Tu as démarré l'escalade très tôt, comment ça s'est passé ?


"Mon père grimpait avec des amis qui ont commencé à mettre leurs enfants à l'escalade. Donc moi aussi j'ai voulu tester avec mes copines. Puis j'ai arrêté pour me tourner vers d'autres sports comme la danse, le karaté et j'ai même fait de la musique. Mais je n'ai pas vraiment accroché longtemps avec ces activités et je suis revenue à l'escalade vers les dix ans à peu près.
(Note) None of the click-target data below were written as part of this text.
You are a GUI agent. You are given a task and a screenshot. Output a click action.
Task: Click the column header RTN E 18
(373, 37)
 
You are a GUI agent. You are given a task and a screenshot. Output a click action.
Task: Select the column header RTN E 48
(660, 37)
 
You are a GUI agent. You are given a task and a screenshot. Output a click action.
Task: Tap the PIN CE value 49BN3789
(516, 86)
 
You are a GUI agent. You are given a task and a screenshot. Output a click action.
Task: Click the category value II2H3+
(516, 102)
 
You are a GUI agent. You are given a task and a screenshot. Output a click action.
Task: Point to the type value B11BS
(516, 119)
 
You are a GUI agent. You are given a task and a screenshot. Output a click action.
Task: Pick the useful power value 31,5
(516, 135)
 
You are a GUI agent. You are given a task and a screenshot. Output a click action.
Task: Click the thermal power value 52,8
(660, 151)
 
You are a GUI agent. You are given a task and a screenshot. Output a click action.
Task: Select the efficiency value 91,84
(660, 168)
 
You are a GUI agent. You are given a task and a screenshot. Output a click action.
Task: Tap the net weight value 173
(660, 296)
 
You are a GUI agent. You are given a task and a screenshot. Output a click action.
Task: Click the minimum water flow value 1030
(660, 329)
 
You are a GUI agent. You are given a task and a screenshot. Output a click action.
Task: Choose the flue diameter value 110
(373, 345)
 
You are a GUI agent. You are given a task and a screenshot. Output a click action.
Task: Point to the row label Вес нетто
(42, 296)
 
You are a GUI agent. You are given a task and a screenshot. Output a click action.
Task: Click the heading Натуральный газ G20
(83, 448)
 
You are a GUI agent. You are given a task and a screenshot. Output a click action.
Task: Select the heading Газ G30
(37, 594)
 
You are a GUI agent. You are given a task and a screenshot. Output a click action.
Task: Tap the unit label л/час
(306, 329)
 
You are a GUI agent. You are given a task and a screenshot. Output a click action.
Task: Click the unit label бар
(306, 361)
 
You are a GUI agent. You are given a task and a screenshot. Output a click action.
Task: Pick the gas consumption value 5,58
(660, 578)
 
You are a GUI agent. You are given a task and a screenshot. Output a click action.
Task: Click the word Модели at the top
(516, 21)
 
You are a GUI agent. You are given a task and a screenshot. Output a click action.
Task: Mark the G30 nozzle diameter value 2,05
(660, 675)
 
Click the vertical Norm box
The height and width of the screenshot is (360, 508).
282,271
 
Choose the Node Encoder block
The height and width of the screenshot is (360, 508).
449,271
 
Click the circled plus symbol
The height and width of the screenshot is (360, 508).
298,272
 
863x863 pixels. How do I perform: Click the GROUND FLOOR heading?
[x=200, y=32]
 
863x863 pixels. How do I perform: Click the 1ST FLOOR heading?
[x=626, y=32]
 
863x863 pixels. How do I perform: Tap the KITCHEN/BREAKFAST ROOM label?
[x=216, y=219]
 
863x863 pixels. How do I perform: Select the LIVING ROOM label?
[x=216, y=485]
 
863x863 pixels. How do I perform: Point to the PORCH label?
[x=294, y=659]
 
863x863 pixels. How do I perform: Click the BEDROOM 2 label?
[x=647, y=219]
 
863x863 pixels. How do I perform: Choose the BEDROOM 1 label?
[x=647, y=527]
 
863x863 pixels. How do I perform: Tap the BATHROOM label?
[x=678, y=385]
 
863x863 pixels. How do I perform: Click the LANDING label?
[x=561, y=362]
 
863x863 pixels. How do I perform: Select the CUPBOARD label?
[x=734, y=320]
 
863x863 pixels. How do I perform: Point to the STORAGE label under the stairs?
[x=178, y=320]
Et depuis, je n'ai plus jamais arrêté de grimper."


J'ai l'impression que de plus en plus de démarches sont mises en place pour permettre à des personnes en situation de handicap de pratiquer l'escalade, mais j'imagine qu'il y a 10 ans la situation devait être radicalement différente non ?


"Moi j'avais 10 ans donc c'est difficile de réaliser mais j'ai eu la chance d'être entourée de personnes toujours prêtes à m'accompagner à l'escalade. Lorsque j'ai commencé à grimper au club de Thionville, les entraîneurs ont tout mis en place pour que je puisse évoluer comme les autres enfants de mon âge. Mais c'est vrai que je pense que ça se développe de plus en plus maintenant parce qu'on médiatise beaucoup plus le handisport de manière générale et en parallèle, l'escalade qui devient de plus en plus populaire depuis son arrivée aux Jeux Olympiques de Tokyo."


10 ans plus tard tu grimpes toujours, tu serais capable d'expliquer pourquoi ?


"C'est un vrai besoin d'avoir ce moment à moi dans un sport que j'aime, où je me dépasse. C'est vraiment la notion d'aller plus haut. On veut toujours aller le plus haut possible. La notion de dépassement de soi, de toujours faire plus, de toujours faire mieux c'est important pour moi."


On a rencontré Aristote, la personne qui te guide lors de tes ascensions, tu peux nous parler de son rôle et du niveau de confiance que ça doit impliquer ?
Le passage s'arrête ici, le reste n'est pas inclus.